Post n°36 pubblicato il 31 Gennaio 2007 da PedroBolos
 

immagineSe ne stava fermo lì, indifferente, e sembrava aspettarmi, vestito come solo un animale sa essere: nudo.
Non mi guardava e sulle prime non lo notai neanche...solo il bianco marmoreo dello scalino ne esaltava la sagoma mentre la luce indiretta della strada ne smussava la forma.
Una macchia marrone-verde scuro sulla bianca pelle di un costosissimo e freddo scalino di marmo, il primo dei tre che portano a quello spazio limite tra l’essere privato nella tua casa e il bisogno di divenire l'essere pubblico da mostrare alla strada: la veranda.
Magari si era perso inseguendo una falena notturna, ridicolo, un rospo dietro ad una falena, ridicolo.

Se ne stava lì, indifferentemente immobile, a neanche una spanna dal mio mocassino destro, incurante di come una scarpa possa dare dolore, se pestati o colpiti dal lancio d'ira di tua moglie, prima nel cuore, poi se ha mira, nella testa.
Non arrivava ad essere grande neanche lo spazio delle mie dita dei piedi, e da laggiù non mi guardava, assorto, forse ancora alla ricerca della sua falena.
Pura incoscienza o consapevolezza che se proprio si deve morire sotto un mocassino in saldo, allora tanto meglio se si è a pancia piena?

Ce ne stavamo lì, fermi. Non sapevo cosa dire ad un rospo.
Allora lo toccai.
Il braccio rinculò come se il mio dito avesse premuto il grilletto di chissà quale pistola; lui, alla faccia della fisica che vuole che per ogni azione corrisponda una reazione uguale e contraria, solo un piccolo balzo composto in avanti, quasi un tuffo.
Di nuovo immobile, ancora a non guardarmi.

Rinculo-balzo - rinculo-balzo - pausa - riculo-balzo.

È finito lo scalino, comincia il giardino per il rospo; io entro in casa.

Ritrovo l'abbraccio delle mie cose, di mia moglie, è così da anni, qualche volta andiamo a mangiare fuori, altre ci accoccoliamo sul divano e ridiamo o litighiamo: Se c'è ancora luce prima di cena ce ne stiamo né dentro né fuori, nel limbo della veranda, a un passo da casa se ci vien voglia di far l'amore e a uno dalla strada se ci vien voglia di scappare...

Per ogni giorno, c'è una piccola gioia che lo sostiene, come al mare, quando è inverno e c'è un sole che ti scalda dentro, quel leggero sapore di felicità che le piccole gioie di ogni giorno regalano al palato.

Ripenso al rospo, immobile a non guardarmi, fermo ad aspettare un mio tocco per saltare, come se fossi io la sua spinta di vita.
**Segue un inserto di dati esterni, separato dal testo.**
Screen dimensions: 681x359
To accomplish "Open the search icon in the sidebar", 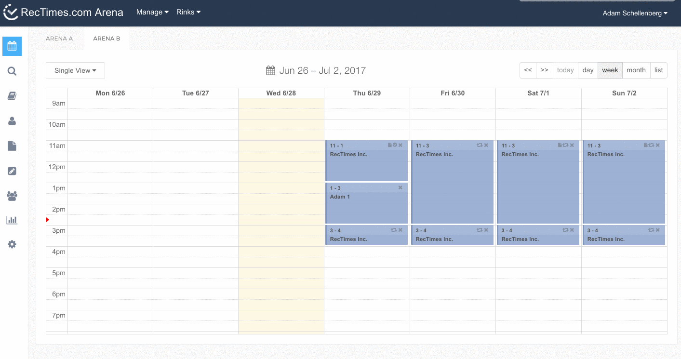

E come sarei buffo, io, a saltare sulle gambe, balzo in avanti, solo quando toccato da grandi felicità ma per il resto immobile.

Mi chiedo quanda strada si possa percorrere così...

Avanti piano, costanti, a cercare in ogni cosa un piccolo passo di felicità.

Assaporare, un poco per volta, un lecca lecca la vita.